What you are asked to do
Change each occurrence of "Image resolution" in the listing below to "Screen resolution", and reproduce every other part of the listing without alteration.

Data on locating visible targets:

- - -

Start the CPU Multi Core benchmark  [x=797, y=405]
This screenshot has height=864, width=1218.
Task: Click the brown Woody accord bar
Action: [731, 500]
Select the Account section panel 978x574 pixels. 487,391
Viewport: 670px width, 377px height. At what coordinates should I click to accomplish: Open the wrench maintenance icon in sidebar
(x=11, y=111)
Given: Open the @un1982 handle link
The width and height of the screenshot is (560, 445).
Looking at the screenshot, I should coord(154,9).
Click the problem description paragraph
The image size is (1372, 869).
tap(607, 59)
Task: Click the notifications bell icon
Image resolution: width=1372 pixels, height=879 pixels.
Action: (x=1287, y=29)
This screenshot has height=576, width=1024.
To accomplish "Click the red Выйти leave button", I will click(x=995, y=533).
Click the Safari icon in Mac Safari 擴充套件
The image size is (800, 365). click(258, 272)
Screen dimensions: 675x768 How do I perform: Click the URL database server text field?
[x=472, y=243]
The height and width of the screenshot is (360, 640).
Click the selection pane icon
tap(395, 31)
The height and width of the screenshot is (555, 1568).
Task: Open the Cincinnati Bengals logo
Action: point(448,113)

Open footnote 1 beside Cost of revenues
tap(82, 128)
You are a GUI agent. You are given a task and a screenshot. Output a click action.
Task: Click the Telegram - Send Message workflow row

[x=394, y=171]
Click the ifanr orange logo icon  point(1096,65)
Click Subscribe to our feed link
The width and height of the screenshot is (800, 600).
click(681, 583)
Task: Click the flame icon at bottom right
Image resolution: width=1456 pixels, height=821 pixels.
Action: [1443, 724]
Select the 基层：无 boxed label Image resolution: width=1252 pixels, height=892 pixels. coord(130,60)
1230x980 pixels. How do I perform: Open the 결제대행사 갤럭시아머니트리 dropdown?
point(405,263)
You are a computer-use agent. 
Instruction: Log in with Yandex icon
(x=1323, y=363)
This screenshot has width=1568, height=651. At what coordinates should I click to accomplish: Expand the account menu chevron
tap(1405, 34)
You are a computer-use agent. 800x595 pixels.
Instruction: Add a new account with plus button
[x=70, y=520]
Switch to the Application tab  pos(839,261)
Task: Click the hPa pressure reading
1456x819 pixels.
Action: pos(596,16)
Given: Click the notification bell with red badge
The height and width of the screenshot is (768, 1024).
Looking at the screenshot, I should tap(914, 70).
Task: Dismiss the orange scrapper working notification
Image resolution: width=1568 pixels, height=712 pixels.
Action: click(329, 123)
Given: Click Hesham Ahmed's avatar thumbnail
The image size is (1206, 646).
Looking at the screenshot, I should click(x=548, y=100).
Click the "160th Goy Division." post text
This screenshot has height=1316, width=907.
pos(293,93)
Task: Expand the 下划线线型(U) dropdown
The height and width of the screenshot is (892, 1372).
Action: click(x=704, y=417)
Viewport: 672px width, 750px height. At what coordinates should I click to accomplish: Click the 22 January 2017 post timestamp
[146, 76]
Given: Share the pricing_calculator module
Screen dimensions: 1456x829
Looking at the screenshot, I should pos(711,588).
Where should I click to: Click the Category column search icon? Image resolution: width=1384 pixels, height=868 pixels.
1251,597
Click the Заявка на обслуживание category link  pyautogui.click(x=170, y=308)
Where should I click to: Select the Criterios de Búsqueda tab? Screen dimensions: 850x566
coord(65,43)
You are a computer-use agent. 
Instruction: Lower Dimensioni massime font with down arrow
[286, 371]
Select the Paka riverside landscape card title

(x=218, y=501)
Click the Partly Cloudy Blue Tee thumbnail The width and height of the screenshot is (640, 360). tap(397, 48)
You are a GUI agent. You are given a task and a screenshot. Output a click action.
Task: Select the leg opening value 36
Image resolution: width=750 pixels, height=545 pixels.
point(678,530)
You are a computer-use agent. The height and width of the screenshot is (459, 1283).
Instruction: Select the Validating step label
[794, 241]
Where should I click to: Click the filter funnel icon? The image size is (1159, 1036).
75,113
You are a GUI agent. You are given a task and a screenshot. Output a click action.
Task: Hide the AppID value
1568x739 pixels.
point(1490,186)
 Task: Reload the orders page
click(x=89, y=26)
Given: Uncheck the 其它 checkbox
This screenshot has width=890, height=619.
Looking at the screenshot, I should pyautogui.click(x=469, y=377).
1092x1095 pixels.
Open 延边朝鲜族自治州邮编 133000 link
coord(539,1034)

- - -

Task result
Start the CPU Multi Core benchmark  [x=797, y=405]
This screenshot has height=864, width=1218.
Task: Click the brown Woody accord bar
Action: [731, 500]
Select the Account section panel 978x574 pixels. 487,391
Viewport: 670px width, 377px height. At what coordinates should I click to accomplish: Open the wrench maintenance icon in sidebar
(x=11, y=111)
Given: Open the @un1982 handle link
The width and height of the screenshot is (560, 445).
Looking at the screenshot, I should coord(154,9).
Click the problem description paragraph
The image size is (1372, 869).
tap(607, 59)
Task: Click the notifications bell icon
Screen resolution: width=1372 pixels, height=879 pixels.
Action: (x=1287, y=29)
This screenshot has height=576, width=1024.
To accomplish "Click the red Выйти leave button", I will click(x=995, y=533).
Click the Safari icon in Mac Safari 擴充套件
The image size is (800, 365). click(258, 272)
Screen dimensions: 675x768 How do I perform: Click the URL database server text field?
[x=472, y=243]
The height and width of the screenshot is (360, 640).
Click the selection pane icon
tap(395, 31)
The height and width of the screenshot is (555, 1568).
Task: Open the Cincinnati Bengals logo
Action: point(448,113)

Open footnote 1 beside Cost of revenues
tap(82, 128)
You are a GUI agent. You are given a task and a screenshot. Output a click action.
Task: Click the Telegram - Send Message workflow row

[x=394, y=171]
Click the ifanr orange logo icon  point(1096,65)
Click Subscribe to our feed link
The width and height of the screenshot is (800, 600).
click(681, 583)
Task: Click the flame icon at bottom right
Screen resolution: width=1456 pixels, height=821 pixels.
Action: [1443, 724]
Select the 基层：无 boxed label Screen resolution: width=1252 pixels, height=892 pixels. coord(130,60)
1230x980 pixels. How do I perform: Open the 결제대행사 갤럭시아머니트리 dropdown?
point(405,263)
You are a computer-use agent. 
Instruction: Log in with Yandex icon
(x=1323, y=363)
This screenshot has width=1568, height=651. At what coordinates should I click to accomplish: Expand the account menu chevron
tap(1405, 34)
You are a computer-use agent. 800x595 pixels.
Instruction: Add a new account with plus button
[x=70, y=520]
Switch to the Application tab  pos(839,261)
Task: Click the hPa pressure reading
1456x819 pixels.
Action: pos(596,16)
Given: Click the notification bell with red badge
The height and width of the screenshot is (768, 1024).
Looking at the screenshot, I should tap(914, 70).
Task: Dismiss the orange scrapper working notification
Screen resolution: width=1568 pixels, height=712 pixels.
Action: click(329, 123)
Given: Click Hesham Ahmed's avatar thumbnail
The image size is (1206, 646).
Looking at the screenshot, I should click(x=548, y=100).
Click the "160th Goy Division." post text
This screenshot has height=1316, width=907.
pos(293,93)
Task: Expand the 下划线线型(U) dropdown
The height and width of the screenshot is (892, 1372).
Action: click(x=704, y=417)
Viewport: 672px width, 750px height. At what coordinates should I click to accomplish: Click the 22 January 2017 post timestamp
[146, 76]
Given: Share the pricing_calculator module
Screen dimensions: 1456x829
Looking at the screenshot, I should pos(711,588).
Where should I click to: Click the Category column search icon? Screen resolution: width=1384 pixels, height=868 pixels.
1251,597
Click the Заявка на обслуживание category link  pyautogui.click(x=170, y=308)
Where should I click to: Select the Criterios de Búsqueda tab? Screen dimensions: 850x566
coord(65,43)
You are a computer-use agent. 
Instruction: Lower Dimensioni massime font with down arrow
[286, 371]
Select the Paka riverside landscape card title

(x=218, y=501)
Click the Partly Cloudy Blue Tee thumbnail The width and height of the screenshot is (640, 360). tap(397, 48)
You are a GUI agent. You are given a task and a screenshot. Output a click action.
Task: Select the leg opening value 36
Screen resolution: width=750 pixels, height=545 pixels.
point(678,530)
You are a computer-use agent. The height and width of the screenshot is (459, 1283).
Instruction: Select the Validating step label
[794, 241]
Where should I click to: Click the filter funnel icon? The image size is (1159, 1036).
75,113
You are a GUI agent. You are given a task and a screenshot. Output a click action.
Task: Hide the AppID value
1568x739 pixels.
point(1490,186)
 Task: Reload the orders page
click(x=89, y=26)
Given: Uncheck the 其它 checkbox
This screenshot has width=890, height=619.
Looking at the screenshot, I should pyautogui.click(x=469, y=377).
1092x1095 pixels.
Open 延边朝鲜族自治州邮编 133000 link
coord(539,1034)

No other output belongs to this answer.